Ah, Perl. Famous for regular expressions, the 1990s internet… and being unreadable to anyone other than the original author. Strictly speaking, this isn’t necessarily true if you avoid some of the language’s features, but it does possess plenty of facets that make it difficult to understand. A lot of these stem from Perl’s origin as a replacement for sed/awk/bash scripts. So, Perl inherited a lot of weird two-character variables ($!, $?, $$) from these languages. It also has the weird implicit variable thing, which makes it easier to come from these languages. This lets you write Perl like this:

while(<>) {
    s/a/b/g;
    print;
}

and all of these actions are being taken on an implicit variable (another two-character variable, $_). The above program, when called with a file as its argument, will print out the file with all as replaced with b.

Allowing this shorthand may have seemed like an acceptable tradeoff in the beginning, because it matched what people were already familiar with, and it allowed fast code-writing, which fit into the niche Perl was going for (writing small shell scripts to accomplish something quickly.) But as Perl has grown, it has become clear that writing this way is a very bad idea. For example, someone else’s function can break $_, which is very hard to track down as an error.
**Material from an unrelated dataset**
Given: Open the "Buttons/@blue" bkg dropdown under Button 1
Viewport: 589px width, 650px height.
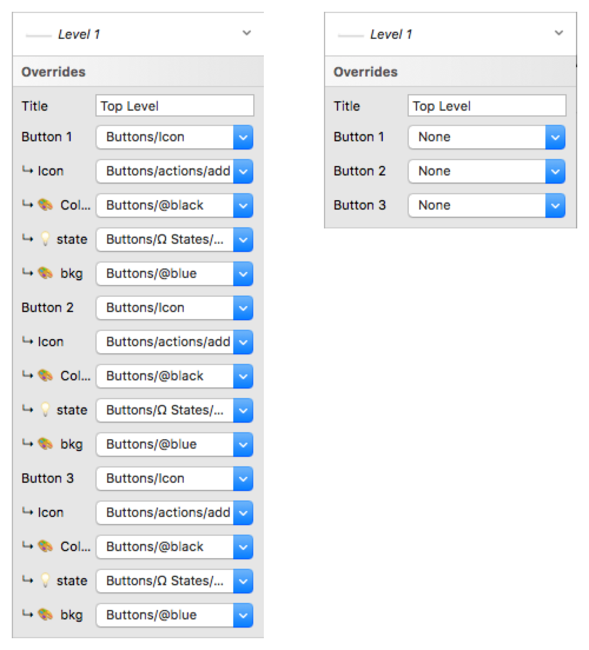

Also, it makes your code very hard to read. But Perl has to keep supporting these features for backwards compatibility. And I can vouch that when you are writing a quick script, they’re pretty handy.

So it looks like some of Perl’s tradeoffs have not aged well. I could keep talking about Perl syntax for a while, because I actually think that parts of it are quite elegant, but I’m going to cut myself off for now. Maybe in another post.

So what

If you look carefully, you can find this pattern in any language. In some, the tradeoff is very dramatic (first-class functions vs. parentheses in Ruby), whereas in some languages it’s more subtle. For example, why are parentheses required around the if condition in C/C-like languages? It can lead to ambiguous parsing if you put a single line after the condition. For example:

if a - b - c;
/* is this... */
if (a) { -b-c; }
/* ...or... */
if (a-b) { -c }
/* ...or even... */
if (a-b-c) {}

(And don’t even get me started on PHP!)

But anyway, I decided to write this post because I have been thinking about this subject for a while, and it seemed like an interesting subject to write about. After trying (and failing) to write my own toy language, I learned a lot about parsing and syntax, and the tradeoffs that you have to make when designing a language. I started noticing these things in other languages as well.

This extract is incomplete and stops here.